Now, let’s put these two rallies in their proper contexts. In October 2007, stocks had been on a major run since mid-2006, rising about 27% in 15 months. The finishing kick from mid-September to mid-October that you see above – in which the index tacked on another 115 points – took the S&P into uncharted territory.
And investors freaked out.
At the time, the subprime mortgage crisis was just a faint whisper and Europe’s sovereign debt problems hadn’t yet fully surfaced. There were no more headwinds then than there are now, what with sequestration, high unemployment and seemingly half the eurozone requiring bailouts.
Investors have largely ignored those headwinds in recent months, pushing stocks up 10% since late December. Ever since the fiscal cliff was averted just before New Year’s, U.S. markets have been unencumbered, with Wall Street ignoring everything from the sequestration deadline coming and going without a deal to Cyprus nearly getting booted from the eurozone. Perhaps sticker shock will be the thing that finally gives investors some pause.
That seemed to be the case five-and-a-half years ago. Once stocks reached such uncharted territory, it appeared to freak investors out. A correction seemed inevitable, and Wall Street looked for any excuse for a pullback.
This time around, with a similar pullback long overdue, sticker shock may again be the thing that triggers the correction. Investors have managed to tune out all the troubling financial headlines of late; but they can’t ignore what’s right in front of them – that stocks have never been this high.
Having said all that, a 5% to 10% correction wouldn’t necessarily be a bad thing. Sometimes the market needs a couple months to catch its breath and reboot. Such overbought levels – especially amid so much financial turmoil – are unsustainable.

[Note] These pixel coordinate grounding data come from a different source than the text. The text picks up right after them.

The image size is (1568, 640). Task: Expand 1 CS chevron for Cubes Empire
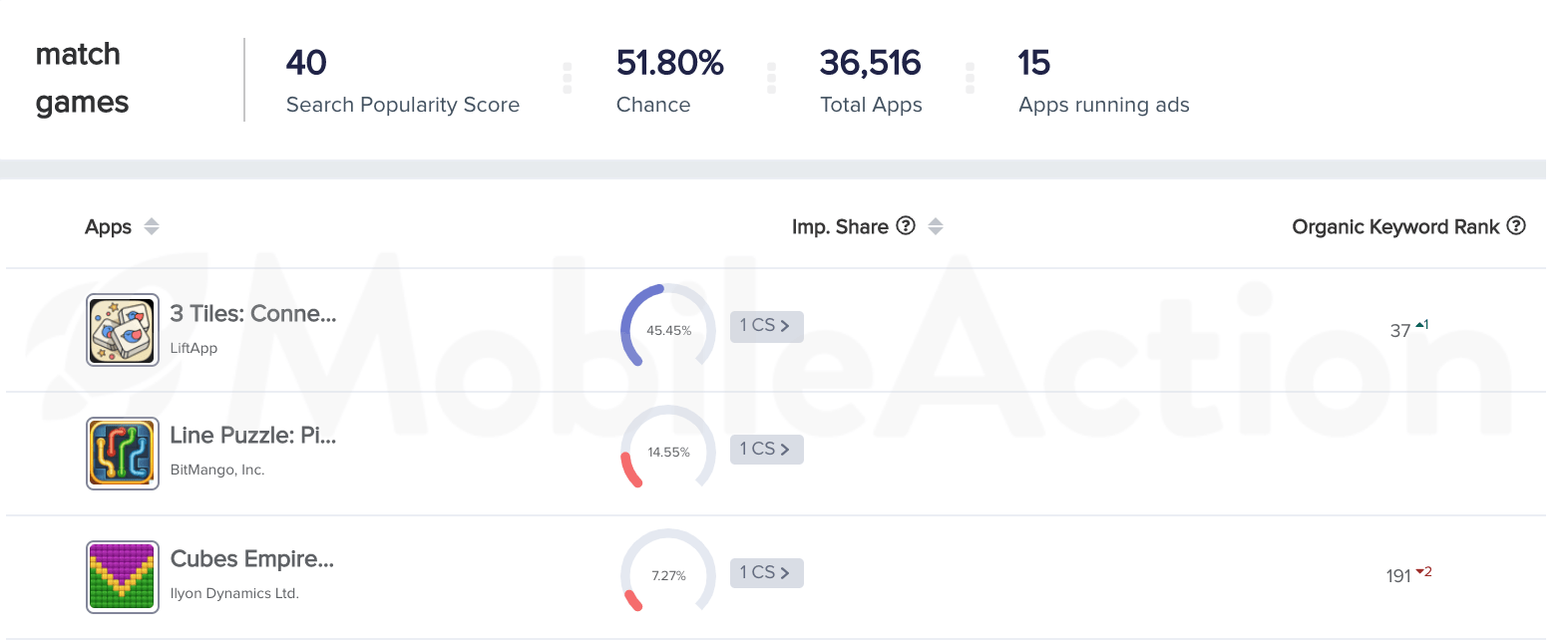point(785,573)
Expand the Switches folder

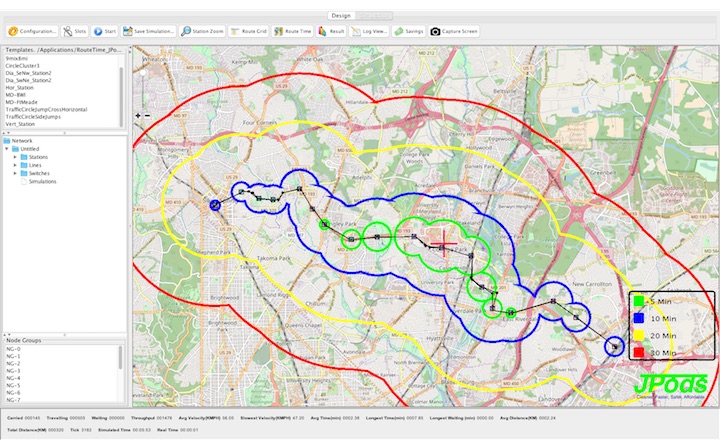tap(15, 173)
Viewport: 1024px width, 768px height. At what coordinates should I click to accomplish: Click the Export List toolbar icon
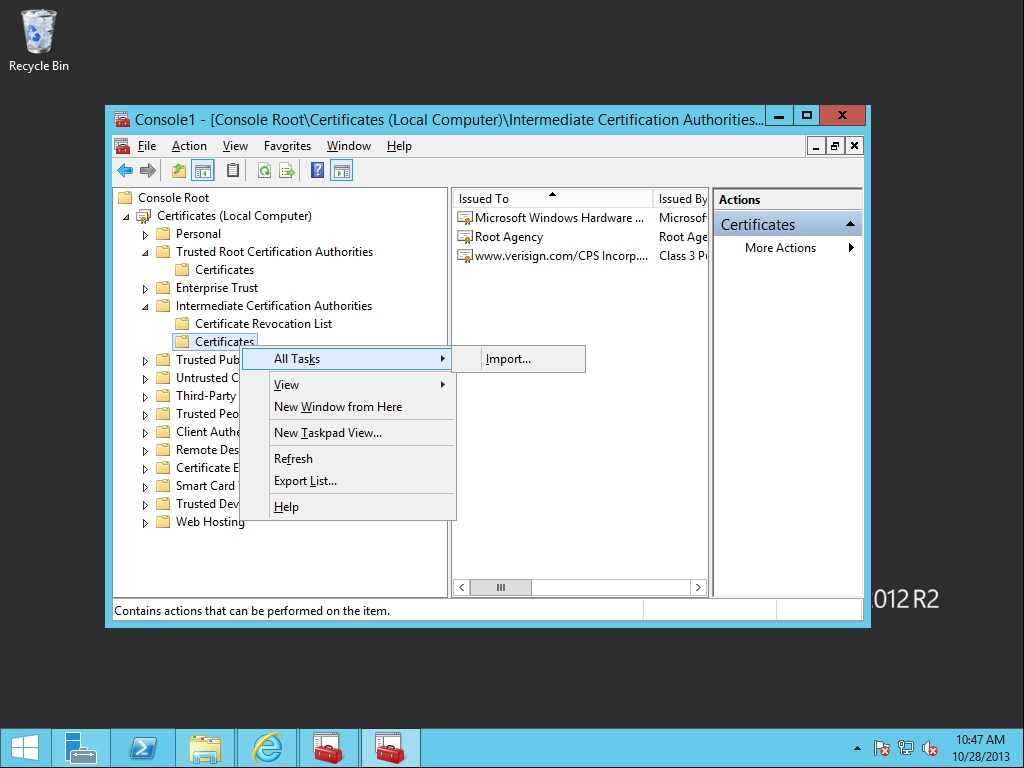click(287, 171)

The S&P 500 has pulled back more than 7% four times in the last two years. On three of those occasions, the index has vaulted even higher within months of the correction.
Consider what happened after the following corrections:
- July – October 2011: Stocks fell 18.7%. By early February – following another 14% dip in November – the market had fully rebounded, establishing a new post-recession high.
- April – June 2012: After near-record gains over the first three months of the year, stocks pulled back again, falling 10% in the second quarter. By October, they were back at four-year highs.
- October – November 2012: A 7.5% decline in less than a month pushed the S&P to a four-month low. All it’s done since is advance 15% to reach a near-record high.
Corrections are healthy. They typically last only a couple of months and seem to give investors the stomach to take stocks even higher than they were before.
Another correction is likely coming. Six months from now, we may be glad it did.